00:00.3 RAM memory: nVidia Corporation C51 Memory Controller 5 (rev a2)

00:00.4 RAM memory: nVidia Corporation C51 Memory Controller 4 (rev a2)

00:00.5 RAM memory: nVidia Corporation C51 Host Bridge (rev a2)

00:00.6 RAM memory: nVidia Corporation C51 Memory Controller 3 (rev a2)

00:00.7 RAM memory: nVidia Corporation C51 Memory Controller 2 (rev a2)

00:02.0 PCI bridge: nVidia Corporation C51 PCI Express Bridge (rev a1)

00:03.0 PCI bridge: nVidia Corporation C51 PCI Express Bridge (rev a1)

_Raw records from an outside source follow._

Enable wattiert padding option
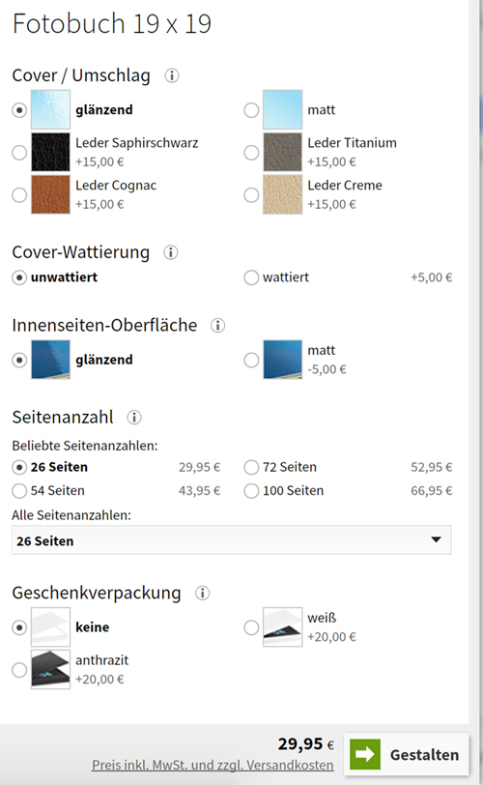The height and width of the screenshot is (785, 483). (251, 277)
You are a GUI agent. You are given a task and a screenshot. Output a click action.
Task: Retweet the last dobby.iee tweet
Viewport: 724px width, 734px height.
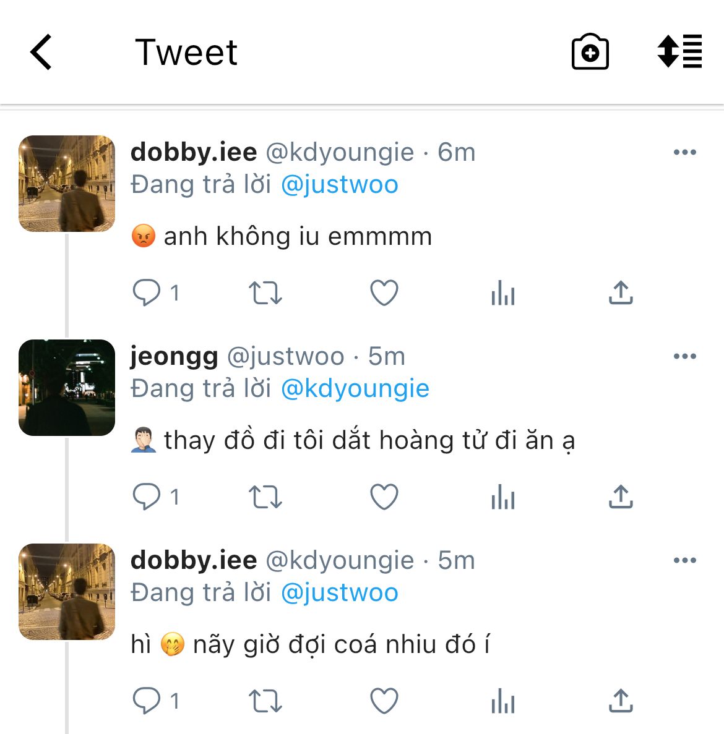point(265,701)
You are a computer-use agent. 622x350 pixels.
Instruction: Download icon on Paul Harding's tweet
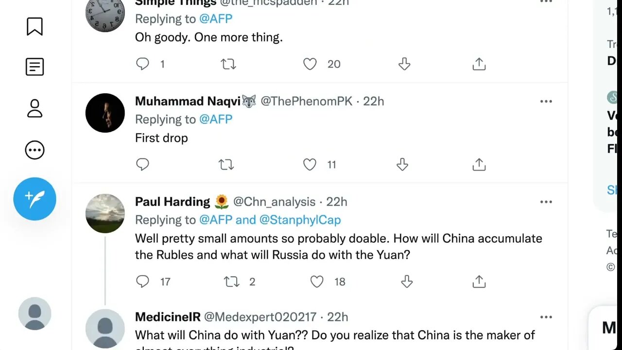click(x=407, y=281)
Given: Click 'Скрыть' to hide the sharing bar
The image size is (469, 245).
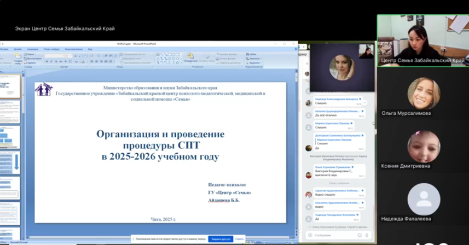Looking at the screenshot, I should 239,239.
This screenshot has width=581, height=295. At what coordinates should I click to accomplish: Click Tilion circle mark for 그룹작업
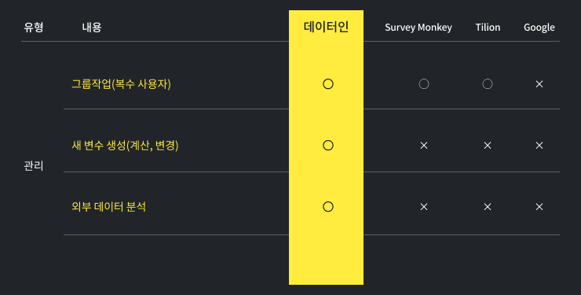(x=488, y=84)
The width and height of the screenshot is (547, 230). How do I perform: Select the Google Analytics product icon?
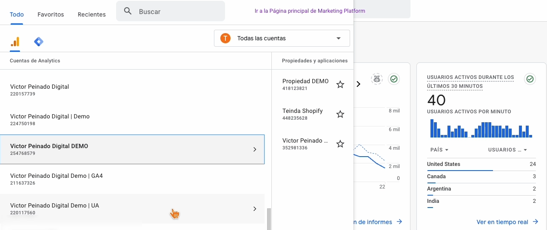pos(15,42)
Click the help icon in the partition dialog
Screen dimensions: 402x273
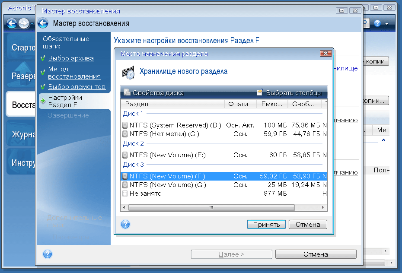[125, 224]
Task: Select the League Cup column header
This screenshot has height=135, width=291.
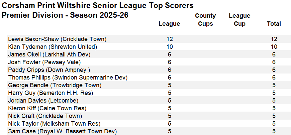Action: [239, 20]
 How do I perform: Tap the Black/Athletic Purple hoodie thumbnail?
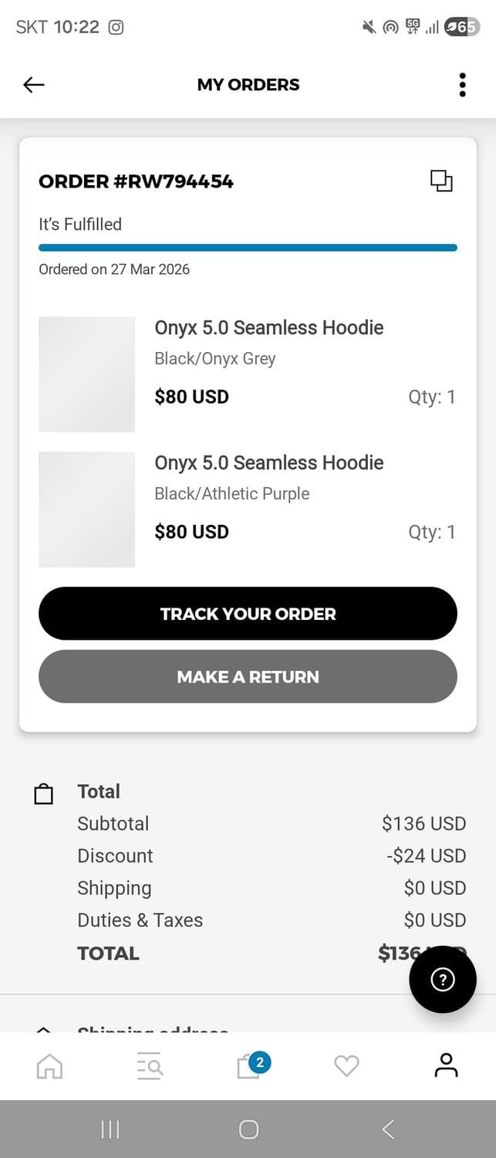(x=86, y=510)
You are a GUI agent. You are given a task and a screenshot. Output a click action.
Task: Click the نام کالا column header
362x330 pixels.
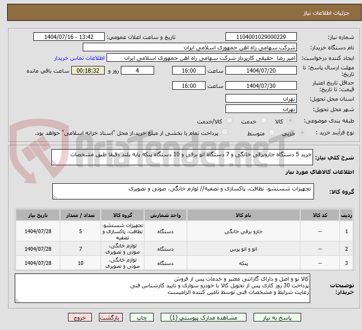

00:04.0 PCI bridge: nVidia Corporation C51 PCI Express Bridge (rev a1)

00:09.0 RAM memory: nVidia Corporation MCP51 Host Bridge (rev a2)

00:0a.0 ISA bridge: nVidia Corporation MCP51 LPC Bridge (rev a3)

00:0a.1 SMBus: nVidia Corporation MCP51 SMBus (rev a3)

00:0a.2 RAM memory: nVidia Corporation MCP51 Memory Controller 0 (rev a3)

00:0b.0 USB Controller: nVidia Corporation MCP51 USB Controller (rev a3)

00:0b.1 USB Controller: nVidia Corporation MCP51 USB Controller (rev a3)

00:0d.0 IDE interface: nVidia Corporation MCP51 IDE (rev a1)

00:0e.0 IDE interface: nVidia Corporation MCP51 Serial ATA Controller (rev a1)

00:0f.0 IDE interface: nVidia Corporation MCP51 Serial ATA Controller (rev a1)

00:10.0 PCI bridge: nVidia Corporation MCP51 PCI Bridge (rev a2)

00:10.1 Audio device: nVidia Corporation MCP51 High Definition Audio (rev a2)

00:14.0 Bridge: nVidia Corporation MCP51 Ethernet Controller (rev a3)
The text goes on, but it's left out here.